(The task) Copy out every line below without alteration.

*** Exercise inputs Section Begins ***

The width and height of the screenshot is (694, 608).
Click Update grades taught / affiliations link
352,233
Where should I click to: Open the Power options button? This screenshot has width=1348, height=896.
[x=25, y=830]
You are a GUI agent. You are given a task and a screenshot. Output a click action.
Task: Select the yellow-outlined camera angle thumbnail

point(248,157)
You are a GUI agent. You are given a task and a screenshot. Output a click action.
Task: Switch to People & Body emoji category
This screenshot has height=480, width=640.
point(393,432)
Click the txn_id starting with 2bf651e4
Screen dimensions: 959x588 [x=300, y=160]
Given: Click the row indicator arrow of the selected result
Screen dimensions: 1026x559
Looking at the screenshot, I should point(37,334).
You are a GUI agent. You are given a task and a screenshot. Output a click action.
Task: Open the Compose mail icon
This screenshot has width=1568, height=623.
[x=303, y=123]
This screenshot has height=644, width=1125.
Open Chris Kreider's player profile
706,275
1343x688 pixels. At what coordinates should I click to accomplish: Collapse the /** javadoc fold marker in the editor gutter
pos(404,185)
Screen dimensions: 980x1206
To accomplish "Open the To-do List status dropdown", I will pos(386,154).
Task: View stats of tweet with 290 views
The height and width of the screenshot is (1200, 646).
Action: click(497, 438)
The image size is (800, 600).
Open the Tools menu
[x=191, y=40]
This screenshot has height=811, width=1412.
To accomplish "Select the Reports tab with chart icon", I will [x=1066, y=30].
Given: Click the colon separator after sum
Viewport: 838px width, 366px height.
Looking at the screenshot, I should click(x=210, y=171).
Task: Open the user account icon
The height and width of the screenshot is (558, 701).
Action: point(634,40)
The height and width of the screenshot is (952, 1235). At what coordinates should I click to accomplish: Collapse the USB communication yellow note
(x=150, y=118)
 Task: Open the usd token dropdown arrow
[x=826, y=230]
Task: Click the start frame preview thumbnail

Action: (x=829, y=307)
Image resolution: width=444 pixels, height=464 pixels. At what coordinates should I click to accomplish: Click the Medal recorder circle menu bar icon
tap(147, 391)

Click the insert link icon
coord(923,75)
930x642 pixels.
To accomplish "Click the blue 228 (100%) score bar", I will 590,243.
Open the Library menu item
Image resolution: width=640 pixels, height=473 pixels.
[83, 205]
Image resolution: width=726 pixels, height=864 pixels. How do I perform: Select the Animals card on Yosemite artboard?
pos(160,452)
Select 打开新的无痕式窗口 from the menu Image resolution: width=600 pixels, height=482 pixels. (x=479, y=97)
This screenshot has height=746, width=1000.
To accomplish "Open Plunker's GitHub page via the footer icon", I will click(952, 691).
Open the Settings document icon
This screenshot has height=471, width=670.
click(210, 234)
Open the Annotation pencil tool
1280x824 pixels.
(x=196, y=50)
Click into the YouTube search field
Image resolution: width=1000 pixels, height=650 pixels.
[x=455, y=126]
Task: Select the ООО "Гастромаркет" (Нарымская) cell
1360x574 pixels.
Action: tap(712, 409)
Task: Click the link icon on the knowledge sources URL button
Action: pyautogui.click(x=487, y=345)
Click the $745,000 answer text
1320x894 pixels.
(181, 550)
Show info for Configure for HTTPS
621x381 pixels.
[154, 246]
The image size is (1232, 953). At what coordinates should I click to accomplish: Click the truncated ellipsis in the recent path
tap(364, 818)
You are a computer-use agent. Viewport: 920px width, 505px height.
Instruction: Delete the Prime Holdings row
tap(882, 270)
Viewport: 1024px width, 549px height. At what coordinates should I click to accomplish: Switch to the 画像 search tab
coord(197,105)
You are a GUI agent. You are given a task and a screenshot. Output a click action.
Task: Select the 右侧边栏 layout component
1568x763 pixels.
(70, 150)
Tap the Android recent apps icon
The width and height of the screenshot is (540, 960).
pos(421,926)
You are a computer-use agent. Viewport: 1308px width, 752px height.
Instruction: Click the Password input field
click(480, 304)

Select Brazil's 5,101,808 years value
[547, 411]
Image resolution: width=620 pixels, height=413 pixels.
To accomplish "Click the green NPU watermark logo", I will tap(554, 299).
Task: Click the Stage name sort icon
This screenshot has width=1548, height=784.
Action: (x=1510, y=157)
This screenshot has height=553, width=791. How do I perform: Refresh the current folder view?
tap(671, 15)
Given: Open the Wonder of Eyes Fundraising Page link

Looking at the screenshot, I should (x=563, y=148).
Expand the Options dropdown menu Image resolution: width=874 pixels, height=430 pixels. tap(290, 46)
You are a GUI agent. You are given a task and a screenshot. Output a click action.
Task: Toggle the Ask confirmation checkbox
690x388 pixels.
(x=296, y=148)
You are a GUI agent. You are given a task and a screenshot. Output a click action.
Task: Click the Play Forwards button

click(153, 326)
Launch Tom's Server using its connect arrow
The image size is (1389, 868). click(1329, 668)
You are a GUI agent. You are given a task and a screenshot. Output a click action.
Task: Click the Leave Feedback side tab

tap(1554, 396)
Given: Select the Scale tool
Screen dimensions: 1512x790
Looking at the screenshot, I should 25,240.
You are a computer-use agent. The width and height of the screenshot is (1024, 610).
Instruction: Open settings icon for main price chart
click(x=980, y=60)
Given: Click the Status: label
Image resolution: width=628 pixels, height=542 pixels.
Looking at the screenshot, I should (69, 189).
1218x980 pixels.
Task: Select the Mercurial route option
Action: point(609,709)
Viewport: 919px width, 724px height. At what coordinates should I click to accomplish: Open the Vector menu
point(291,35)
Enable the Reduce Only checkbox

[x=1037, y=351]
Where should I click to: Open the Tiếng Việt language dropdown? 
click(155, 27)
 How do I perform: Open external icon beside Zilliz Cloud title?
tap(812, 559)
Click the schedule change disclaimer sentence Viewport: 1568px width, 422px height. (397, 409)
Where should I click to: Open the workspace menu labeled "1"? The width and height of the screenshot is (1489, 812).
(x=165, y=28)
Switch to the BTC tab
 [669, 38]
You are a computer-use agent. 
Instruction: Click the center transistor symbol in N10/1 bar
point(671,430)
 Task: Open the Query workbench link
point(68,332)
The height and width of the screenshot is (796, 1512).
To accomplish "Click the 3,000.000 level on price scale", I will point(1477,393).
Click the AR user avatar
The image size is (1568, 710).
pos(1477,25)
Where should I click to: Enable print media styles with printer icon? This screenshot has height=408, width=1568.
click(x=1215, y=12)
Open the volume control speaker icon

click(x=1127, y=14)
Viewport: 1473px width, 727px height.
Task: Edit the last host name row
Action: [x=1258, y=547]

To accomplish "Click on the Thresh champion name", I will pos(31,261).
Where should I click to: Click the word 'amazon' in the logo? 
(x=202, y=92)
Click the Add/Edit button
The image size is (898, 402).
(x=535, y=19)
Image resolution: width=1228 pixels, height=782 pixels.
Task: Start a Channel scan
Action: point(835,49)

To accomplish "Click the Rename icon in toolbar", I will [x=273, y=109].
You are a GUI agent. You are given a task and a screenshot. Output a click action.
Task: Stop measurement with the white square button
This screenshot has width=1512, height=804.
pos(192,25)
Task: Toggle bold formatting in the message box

*** Exercise inputs Section Ends ***

(Written answer)
The width and height of the screenshot is (694, 608).
Click Update grades taught / affiliations link
352,233
Where should I click to: Open the Power options button? This screenshot has width=1348, height=896.
[x=25, y=830]
You are a GUI agent. You are given a task and a screenshot. Output a click action.
Task: Select the yellow-outlined camera angle thumbnail

point(248,157)
You are a GUI agent. You are given a task and a screenshot. Output a click action.
Task: Switch to People & Body emoji category
This screenshot has height=480, width=640.
point(393,432)
Click the txn_id starting with 2bf651e4
Screen dimensions: 959x588 [x=300, y=160]
Given: Click the row indicator arrow of the selected result
Screen dimensions: 1026x559
Looking at the screenshot, I should point(37,334).
You are a GUI agent. You are given a task and a screenshot. Output a click action.
Task: Open the Compose mail icon
This screenshot has width=1568, height=623.
[x=303, y=123]
This screenshot has height=644, width=1125.
Open Chris Kreider's player profile
706,275
1343x688 pixels. At what coordinates should I click to accomplish: Collapse the /** javadoc fold marker in the editor gutter
pos(404,185)
Screen dimensions: 980x1206
To accomplish "Open the To-do List status dropdown", I will pos(386,154).
Task: View stats of tweet with 290 views
The height and width of the screenshot is (1200, 646).
Action: click(497, 438)
The image size is (800, 600).
Open the Tools menu
[x=191, y=40]
This screenshot has height=811, width=1412.
To accomplish "Select the Reports tab with chart icon", I will [x=1066, y=30].
Given: Click the colon separator after sum
Viewport: 838px width, 366px height.
Looking at the screenshot, I should click(x=210, y=171).
Task: Open the user account icon
The height and width of the screenshot is (558, 701).
Action: point(634,40)
The height and width of the screenshot is (952, 1235). At what coordinates should I click to accomplish: Collapse the USB communication yellow note
(x=150, y=118)
 Task: Open the usd token dropdown arrow
[x=826, y=230]
Task: Click the start frame preview thumbnail

Action: (x=829, y=307)
Image resolution: width=444 pixels, height=464 pixels. At what coordinates should I click to accomplish: Click the Medal recorder circle menu bar icon
tap(147, 391)

Click the insert link icon
coord(923,75)
930x642 pixels.
To accomplish "Click the blue 228 (100%) score bar", I will 590,243.
Open the Library menu item
Image resolution: width=640 pixels, height=473 pixels.
[83, 205]
Image resolution: width=726 pixels, height=864 pixels. How do I perform: Select the Animals card on Yosemite artboard?
pos(160,452)
Select 打开新的无痕式窗口 from the menu Image resolution: width=600 pixels, height=482 pixels. (x=479, y=97)
This screenshot has height=746, width=1000.
To accomplish "Open Plunker's GitHub page via the footer icon", I will click(952, 691).
Open the Settings document icon
This screenshot has height=471, width=670.
click(210, 234)
Open the Annotation pencil tool
1280x824 pixels.
(x=196, y=50)
Click into the YouTube search field
Image resolution: width=1000 pixels, height=650 pixels.
[x=455, y=126]
Task: Select the ООО "Гастромаркет" (Нарымская) cell
1360x574 pixels.
Action: tap(712, 409)
Task: Click the link icon on the knowledge sources URL button
Action: pyautogui.click(x=487, y=345)
Click the $745,000 answer text
1320x894 pixels.
(181, 550)
Show info for Configure for HTTPS
621x381 pixels.
[154, 246]
The image size is (1232, 953). At what coordinates should I click to accomplish: Click the truncated ellipsis in the recent path
tap(364, 818)
You are a computer-use agent. Viewport: 920px width, 505px height.
Instruction: Delete the Prime Holdings row
tap(882, 270)
Viewport: 1024px width, 549px height. At what coordinates should I click to accomplish: Switch to the 画像 search tab
coord(197,105)
You are a GUI agent. You are given a task and a screenshot. Output a click action.
Task: Select the 右侧边栏 layout component
1568x763 pixels.
(70, 150)
Tap the Android recent apps icon
The width and height of the screenshot is (540, 960).
pos(421,926)
You are a computer-use agent. Viewport: 1308px width, 752px height.
Instruction: Click the Password input field
click(480, 304)

Select Brazil's 5,101,808 years value
[547, 411]
Image resolution: width=620 pixels, height=413 pixels.
To accomplish "Click the green NPU watermark logo", I will tap(554, 299).
Task: Click the Stage name sort icon
This screenshot has width=1548, height=784.
Action: (x=1510, y=157)
This screenshot has height=553, width=791. How do I perform: Refresh the current folder view?
tap(671, 15)
Given: Open the Wonder of Eyes Fundraising Page link

Looking at the screenshot, I should (x=563, y=148).
Expand the Options dropdown menu Image resolution: width=874 pixels, height=430 pixels. tap(290, 46)
You are a GUI agent. You are given a task and a screenshot. Output a click action.
Task: Toggle the Ask confirmation checkbox
690x388 pixels.
(x=296, y=148)
You are a GUI agent. You are given a task and a screenshot. Output a click action.
Task: Click the Play Forwards button

click(153, 326)
Launch Tom's Server using its connect arrow
The image size is (1389, 868). click(1329, 668)
You are a GUI agent. You are given a task and a screenshot. Output a click action.
Task: Click the Leave Feedback side tab

tap(1554, 396)
Given: Select the Scale tool
Screen dimensions: 1512x790
Looking at the screenshot, I should 25,240.
You are a computer-use agent. The width and height of the screenshot is (1024, 610).
Instruction: Open settings icon for main price chart
click(x=980, y=60)
Given: Click the Status: label
Image resolution: width=628 pixels, height=542 pixels.
Looking at the screenshot, I should (69, 189).
1218x980 pixels.
Task: Select the Mercurial route option
Action: point(609,709)
Viewport: 919px width, 724px height. At what coordinates should I click to accomplish: Open the Vector menu
point(291,35)
Enable the Reduce Only checkbox

[x=1037, y=351]
Where should I click to: Open the Tiếng Việt language dropdown? 
click(155, 27)
 How do I perform: Open external icon beside Zilliz Cloud title?
tap(812, 559)
Click the schedule change disclaimer sentence Viewport: 1568px width, 422px height. (397, 409)
Where should I click to: Open the workspace menu labeled "1"? The width and height of the screenshot is (1489, 812).
(x=165, y=28)
Switch to the BTC tab
 [669, 38]
You are a computer-use agent. 
Instruction: Click the center transistor symbol in N10/1 bar
point(671,430)
 Task: Open the Query workbench link
point(68,332)
The height and width of the screenshot is (796, 1512).
To accomplish "Click the 3,000.000 level on price scale", I will point(1477,393).
Click the AR user avatar
The image size is (1568, 710).
pos(1477,25)
Where should I click to: Enable print media styles with printer icon? This screenshot has height=408, width=1568.
click(x=1215, y=12)
Open the volume control speaker icon

click(x=1127, y=14)
Viewport: 1473px width, 727px height.
Task: Edit the last host name row
Action: [x=1258, y=547]

To accomplish "Click on the Thresh champion name", I will pos(31,261).
Where should I click to: Click the word 'amazon' in the logo? 
(x=202, y=92)
Click the Add/Edit button
The image size is (898, 402).
(x=535, y=19)
Image resolution: width=1228 pixels, height=782 pixels.
Task: Start a Channel scan
Action: point(835,49)

To accomplish "Click the Rename icon in toolbar", I will [x=273, y=109].
You are a GUI agent. You are given a task and a screenshot. Output a click action.
Task: Stop measurement with the white square button
This screenshot has width=1512, height=804.
pos(192,25)
Task: Toggle bold formatting in the message box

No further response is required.